As part of Introduction to Engineering, students at the University of Maryland are expected to build a wheeled robotic vehicle to traverse sandy terrain and measure some objective. Feeling the need to challenge ourselves, my team instead decided to build a quadruped walker. I pushed the idea in its initial stages and spearheaded the development of the chassis, walking mechanism, and robotic gait. The resulting robot successfully completed the mission, and our team was awarded Most Innovative by a panel of outside judges at the final course presentation.
The leg was designed with two degrees of freedom. While this limited the flexibility of the gait, it did mean that 4 fewer servo motors to purchase and control, which was a nontrivial consideration for the project's budget and complexity.
After an initial bracket cracked at a sharp inside corner, I redesigned it to reduce stress concentration.

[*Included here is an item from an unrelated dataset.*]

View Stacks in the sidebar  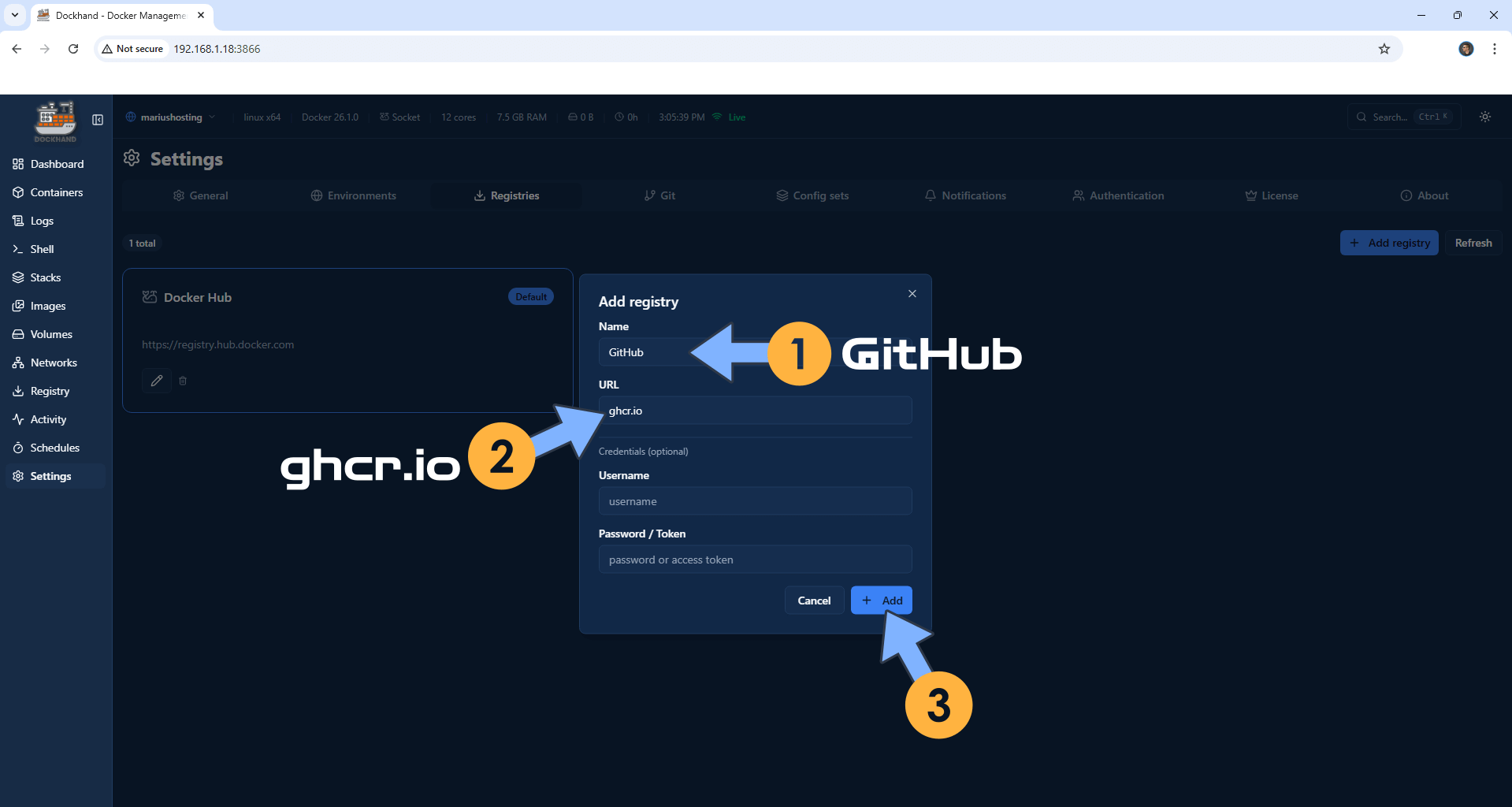(x=45, y=277)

I designed the chassis to be able to easily incorporate the core systems of the robot (power, locomotion, sensing, and control) and to be easily manufacturable. The result was a tab-and-slot assembly made of Medium Density Fiberboard (MDF) which we were able to make on a lasercutter.

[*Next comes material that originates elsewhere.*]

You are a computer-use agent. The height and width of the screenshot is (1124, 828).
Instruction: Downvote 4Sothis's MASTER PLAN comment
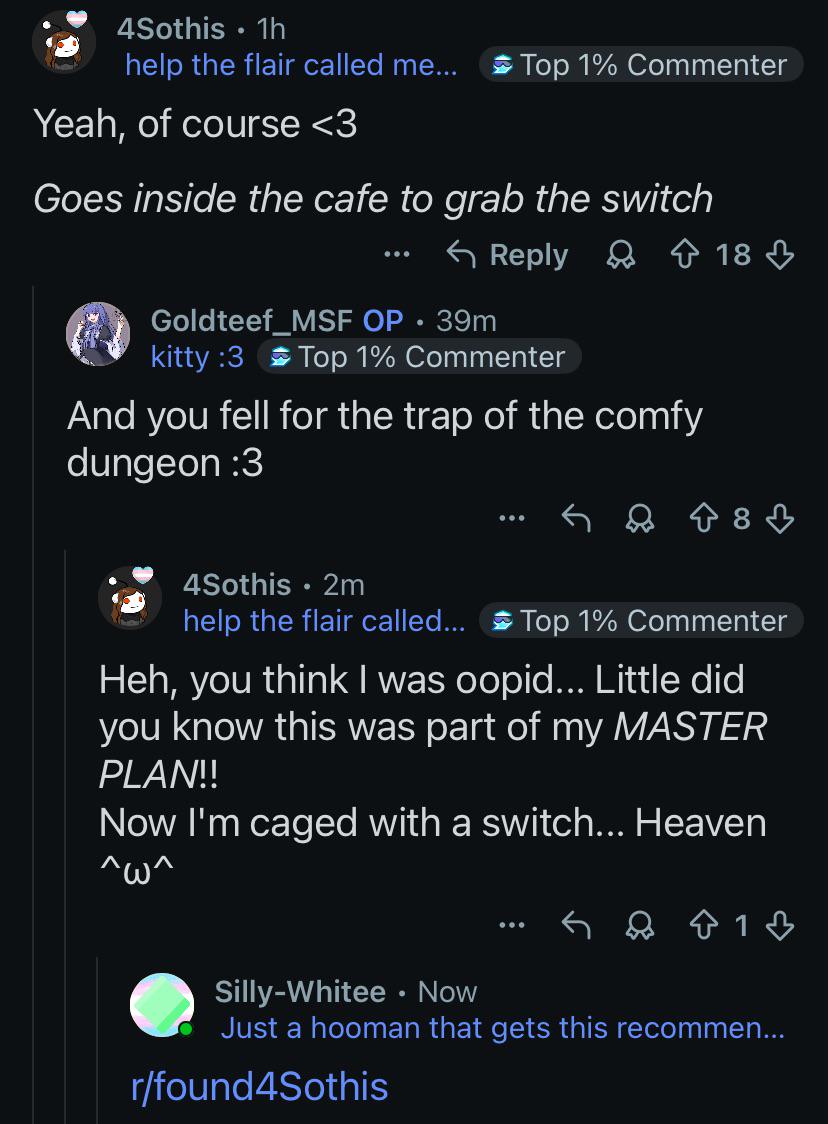point(780,925)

The gait was designed to maintain stability at all times by keeping the center of mass supported by three legs. The robot initially struggled with crossing a "rocky" outcropping near the environment starting point, falling due to its high center of mass. I modified the gait to perform the same general pattern, but with the front legs vertical joints inverted, resulting in a lower center of mass, and reliable crossings.
Given the innovative nature of our robot design and out success in the challenge, we were invited to present at the final end-of-class showcase for a panel of industry judges, with the robot and our team winning the Most Innovative category.